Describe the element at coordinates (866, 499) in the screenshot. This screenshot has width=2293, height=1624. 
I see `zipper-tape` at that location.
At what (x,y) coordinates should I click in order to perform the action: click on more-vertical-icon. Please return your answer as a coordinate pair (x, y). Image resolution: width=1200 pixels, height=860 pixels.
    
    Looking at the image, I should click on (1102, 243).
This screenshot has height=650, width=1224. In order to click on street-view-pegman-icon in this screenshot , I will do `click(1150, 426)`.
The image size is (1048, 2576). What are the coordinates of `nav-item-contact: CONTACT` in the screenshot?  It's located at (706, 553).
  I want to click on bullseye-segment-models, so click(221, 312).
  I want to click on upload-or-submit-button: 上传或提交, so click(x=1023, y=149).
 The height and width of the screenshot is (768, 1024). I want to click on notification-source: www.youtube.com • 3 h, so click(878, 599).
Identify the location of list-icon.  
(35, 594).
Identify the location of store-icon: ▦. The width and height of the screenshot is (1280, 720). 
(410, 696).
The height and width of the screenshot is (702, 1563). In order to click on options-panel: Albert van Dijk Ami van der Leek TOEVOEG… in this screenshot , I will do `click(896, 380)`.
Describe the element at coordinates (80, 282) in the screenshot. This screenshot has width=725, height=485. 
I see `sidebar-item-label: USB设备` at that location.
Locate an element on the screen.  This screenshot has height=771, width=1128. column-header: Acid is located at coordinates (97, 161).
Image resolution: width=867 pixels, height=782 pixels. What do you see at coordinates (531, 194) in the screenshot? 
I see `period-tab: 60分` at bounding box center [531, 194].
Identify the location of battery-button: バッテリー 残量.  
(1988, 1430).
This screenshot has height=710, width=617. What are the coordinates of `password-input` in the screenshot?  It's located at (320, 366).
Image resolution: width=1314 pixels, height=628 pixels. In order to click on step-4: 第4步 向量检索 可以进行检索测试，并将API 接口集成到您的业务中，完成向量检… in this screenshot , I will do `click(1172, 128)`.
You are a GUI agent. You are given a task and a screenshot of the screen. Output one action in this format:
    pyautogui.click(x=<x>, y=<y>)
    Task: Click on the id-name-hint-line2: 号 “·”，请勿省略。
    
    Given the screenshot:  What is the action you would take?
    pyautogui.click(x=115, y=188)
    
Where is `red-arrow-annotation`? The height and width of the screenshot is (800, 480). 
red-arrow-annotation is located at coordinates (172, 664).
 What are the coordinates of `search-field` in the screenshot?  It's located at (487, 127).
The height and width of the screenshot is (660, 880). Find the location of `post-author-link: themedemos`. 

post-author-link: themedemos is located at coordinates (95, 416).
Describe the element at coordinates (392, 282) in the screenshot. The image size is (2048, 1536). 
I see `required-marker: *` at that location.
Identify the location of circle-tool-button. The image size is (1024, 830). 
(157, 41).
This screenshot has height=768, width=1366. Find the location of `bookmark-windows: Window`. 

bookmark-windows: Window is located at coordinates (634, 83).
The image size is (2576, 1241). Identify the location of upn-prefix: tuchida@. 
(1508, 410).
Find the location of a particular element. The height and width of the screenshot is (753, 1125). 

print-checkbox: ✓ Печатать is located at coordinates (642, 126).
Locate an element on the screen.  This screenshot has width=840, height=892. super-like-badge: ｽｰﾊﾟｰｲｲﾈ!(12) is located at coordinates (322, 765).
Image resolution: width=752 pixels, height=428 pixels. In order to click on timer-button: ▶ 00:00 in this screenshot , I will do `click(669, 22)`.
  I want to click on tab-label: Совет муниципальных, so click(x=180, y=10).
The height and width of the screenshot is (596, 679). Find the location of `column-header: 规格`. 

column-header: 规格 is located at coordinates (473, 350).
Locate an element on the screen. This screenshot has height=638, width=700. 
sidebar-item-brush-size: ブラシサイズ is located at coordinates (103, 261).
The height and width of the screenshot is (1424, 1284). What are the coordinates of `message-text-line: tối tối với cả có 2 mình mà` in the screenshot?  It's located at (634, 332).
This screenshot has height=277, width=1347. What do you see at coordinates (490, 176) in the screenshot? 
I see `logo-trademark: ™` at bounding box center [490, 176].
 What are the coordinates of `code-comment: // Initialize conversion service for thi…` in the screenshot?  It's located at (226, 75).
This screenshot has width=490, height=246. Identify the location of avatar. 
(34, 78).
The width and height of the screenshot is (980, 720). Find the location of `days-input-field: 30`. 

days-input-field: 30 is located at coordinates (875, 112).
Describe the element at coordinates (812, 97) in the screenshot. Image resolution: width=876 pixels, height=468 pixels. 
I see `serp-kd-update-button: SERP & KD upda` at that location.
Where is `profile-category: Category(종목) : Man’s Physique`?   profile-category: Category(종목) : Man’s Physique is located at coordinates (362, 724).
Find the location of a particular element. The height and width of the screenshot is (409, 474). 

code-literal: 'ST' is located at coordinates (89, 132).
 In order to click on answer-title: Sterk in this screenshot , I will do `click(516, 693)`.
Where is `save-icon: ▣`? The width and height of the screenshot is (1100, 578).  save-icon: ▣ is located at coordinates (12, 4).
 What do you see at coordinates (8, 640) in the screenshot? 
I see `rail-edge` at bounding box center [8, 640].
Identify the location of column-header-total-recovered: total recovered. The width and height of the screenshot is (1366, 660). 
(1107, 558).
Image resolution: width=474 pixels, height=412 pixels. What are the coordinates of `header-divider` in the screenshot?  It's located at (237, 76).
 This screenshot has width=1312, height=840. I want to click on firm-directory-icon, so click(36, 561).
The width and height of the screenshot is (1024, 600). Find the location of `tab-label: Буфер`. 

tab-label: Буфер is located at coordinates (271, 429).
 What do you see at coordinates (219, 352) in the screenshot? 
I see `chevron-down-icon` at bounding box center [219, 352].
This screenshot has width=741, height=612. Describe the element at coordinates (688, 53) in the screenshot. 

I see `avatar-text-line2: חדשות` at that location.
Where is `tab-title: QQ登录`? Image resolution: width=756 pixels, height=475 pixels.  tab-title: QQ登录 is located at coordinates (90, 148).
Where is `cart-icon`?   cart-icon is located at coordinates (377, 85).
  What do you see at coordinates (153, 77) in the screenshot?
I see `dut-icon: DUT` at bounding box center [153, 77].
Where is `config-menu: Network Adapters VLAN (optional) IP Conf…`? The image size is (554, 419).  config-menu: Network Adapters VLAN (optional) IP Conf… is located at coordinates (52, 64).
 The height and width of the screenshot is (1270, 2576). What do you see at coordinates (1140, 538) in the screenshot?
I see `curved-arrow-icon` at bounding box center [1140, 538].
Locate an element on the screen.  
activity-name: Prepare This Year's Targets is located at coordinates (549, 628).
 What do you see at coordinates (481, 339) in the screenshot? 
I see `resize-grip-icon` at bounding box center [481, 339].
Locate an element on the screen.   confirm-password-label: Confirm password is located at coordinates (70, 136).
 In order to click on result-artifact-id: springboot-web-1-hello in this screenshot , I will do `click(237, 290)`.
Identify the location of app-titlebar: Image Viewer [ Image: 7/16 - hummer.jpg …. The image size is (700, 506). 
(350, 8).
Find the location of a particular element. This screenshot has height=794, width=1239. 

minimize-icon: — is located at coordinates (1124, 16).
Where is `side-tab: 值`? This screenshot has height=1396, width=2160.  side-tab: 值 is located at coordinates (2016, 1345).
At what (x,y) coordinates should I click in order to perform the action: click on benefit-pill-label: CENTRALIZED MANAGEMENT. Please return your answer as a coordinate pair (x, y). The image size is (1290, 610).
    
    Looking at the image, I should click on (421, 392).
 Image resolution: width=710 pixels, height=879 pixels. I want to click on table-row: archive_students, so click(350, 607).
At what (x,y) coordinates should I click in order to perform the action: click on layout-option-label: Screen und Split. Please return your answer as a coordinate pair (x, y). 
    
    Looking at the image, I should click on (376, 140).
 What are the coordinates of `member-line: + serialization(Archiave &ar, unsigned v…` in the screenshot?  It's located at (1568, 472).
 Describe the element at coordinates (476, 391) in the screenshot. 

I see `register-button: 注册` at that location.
════
Please copy out the entries word for word, from the start through the line containing "This screenshot has height=650, width=1224.", and stop after that line.

Describe the element at coordinates (866, 499) in the screenshot. This screenshot has width=2293, height=1624. 
I see `zipper-tape` at that location.
At what (x,y) coordinates should I click in order to perform the action: click on more-vertical-icon. Please return your answer as a coordinate pair (x, y). Image resolution: width=1200 pixels, height=860 pixels.
    
    Looking at the image, I should click on (1102, 243).
This screenshot has height=650, width=1224. In order to click on street-view-pegman-icon in this screenshot , I will do `click(1150, 426)`.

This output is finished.